Sigue Global Service Limited, a UK web-based money transfer firm, and four companies operating as its agents in Italy, were found to have transferred large amounts of money to Chinese entrepreneurs in breach of Italian money laundering regulations and the provisions of the Legislative Decree 30 June 2003 no. 196 (Codice per la protezione dei dati personali, Italian Privacy Code).
Evidence collected by the Italian financial police showed that the transfers were made through multiple smaller operations that did not reach anti-money laundering thresholds and were therefore not detectable. These transfers were attributed to persons other than the actual senders to avoid linking their real names to the transactions.
The names and other personal data used to carry out such transfers were collected from a wide database created by one of the companies without providing any information to, or securing consent from, data subjects involved, who were unaware of the whole operation.
The size of the fines imposed on March 10 to the five companies involved reflects the significant number of data subjects who were impacted (more than a thousand people). In this respect, the case has similarities with the 2014 Google cars case, in which Google was fined €1 million for unlawfully processing a large amount of data to be pooled into a substantial database set up by Google in connection with its Street View service.

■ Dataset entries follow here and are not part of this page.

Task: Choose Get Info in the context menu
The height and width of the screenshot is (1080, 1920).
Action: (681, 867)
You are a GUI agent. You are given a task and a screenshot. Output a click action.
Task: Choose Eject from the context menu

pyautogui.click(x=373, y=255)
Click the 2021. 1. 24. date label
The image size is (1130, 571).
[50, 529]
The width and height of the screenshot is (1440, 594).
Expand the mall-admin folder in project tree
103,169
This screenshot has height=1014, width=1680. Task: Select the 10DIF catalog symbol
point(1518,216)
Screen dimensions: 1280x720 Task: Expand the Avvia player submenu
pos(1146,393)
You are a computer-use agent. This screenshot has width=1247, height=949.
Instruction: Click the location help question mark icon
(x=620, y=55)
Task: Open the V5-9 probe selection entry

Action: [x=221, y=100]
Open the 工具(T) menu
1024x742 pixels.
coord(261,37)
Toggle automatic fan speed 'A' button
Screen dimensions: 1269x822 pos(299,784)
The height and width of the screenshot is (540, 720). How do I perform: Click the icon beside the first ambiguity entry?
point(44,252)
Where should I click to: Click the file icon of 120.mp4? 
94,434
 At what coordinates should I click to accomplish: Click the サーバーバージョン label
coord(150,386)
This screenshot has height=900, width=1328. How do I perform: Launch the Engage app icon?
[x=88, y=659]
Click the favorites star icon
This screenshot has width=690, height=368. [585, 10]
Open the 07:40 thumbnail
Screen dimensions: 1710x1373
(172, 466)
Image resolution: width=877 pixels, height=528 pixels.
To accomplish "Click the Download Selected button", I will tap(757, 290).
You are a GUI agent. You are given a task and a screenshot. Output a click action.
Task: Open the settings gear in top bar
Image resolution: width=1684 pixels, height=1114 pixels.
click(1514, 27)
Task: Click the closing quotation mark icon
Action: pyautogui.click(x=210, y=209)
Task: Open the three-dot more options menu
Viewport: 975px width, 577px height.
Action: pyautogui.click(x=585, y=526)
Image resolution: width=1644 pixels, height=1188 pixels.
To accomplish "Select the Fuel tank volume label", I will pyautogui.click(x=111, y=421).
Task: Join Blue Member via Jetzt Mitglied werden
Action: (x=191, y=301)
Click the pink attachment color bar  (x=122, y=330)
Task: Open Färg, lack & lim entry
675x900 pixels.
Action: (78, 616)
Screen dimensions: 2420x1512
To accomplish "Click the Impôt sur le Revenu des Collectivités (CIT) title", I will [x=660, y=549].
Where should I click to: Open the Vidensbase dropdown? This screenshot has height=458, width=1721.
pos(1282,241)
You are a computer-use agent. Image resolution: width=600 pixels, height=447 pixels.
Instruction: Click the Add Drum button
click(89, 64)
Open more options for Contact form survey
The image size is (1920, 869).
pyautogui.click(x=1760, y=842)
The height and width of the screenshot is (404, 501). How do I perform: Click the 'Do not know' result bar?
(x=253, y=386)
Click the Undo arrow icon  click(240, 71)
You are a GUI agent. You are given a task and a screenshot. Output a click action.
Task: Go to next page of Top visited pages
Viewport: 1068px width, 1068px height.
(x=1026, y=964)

However, despite this obvious similarity, the cases represent two different applications of the same criterion. Besides the nature and gravity of the offense, the personality of the offender and its economic conditions, another crucial criterion generally taken into account by the Garante in determining the actual sanction is how cooperative the offender is in mitigating the consequences of its infringing behavior.
While in the Google case the Garante was positively influenced by Google’s prompt cooperation to redress its misconducts, in the cases involving Sigue and its agents the latter did not show any will to cooperate in the proceeding or remedy their misconducts. This attitude was reflected in the harsh sanctions (respectively, € 5,880,000 for Sigue and € 1,590,000, € 1,430,000, € 1,260,000 and € 850,000 for the agent companies, all such amounts being the sum of the single applicable sanctions for each data subject whose rights were violated).
This case at issue is very significant, as it confirms a trend of increasing data protection enforcement, in line with the new regime set forth by the General Data Protection Regulation becoming effective from May 2018. There is a clear message in view of the upcoming implementation of the GDPR: privacy compliance can no longer be taken lightly.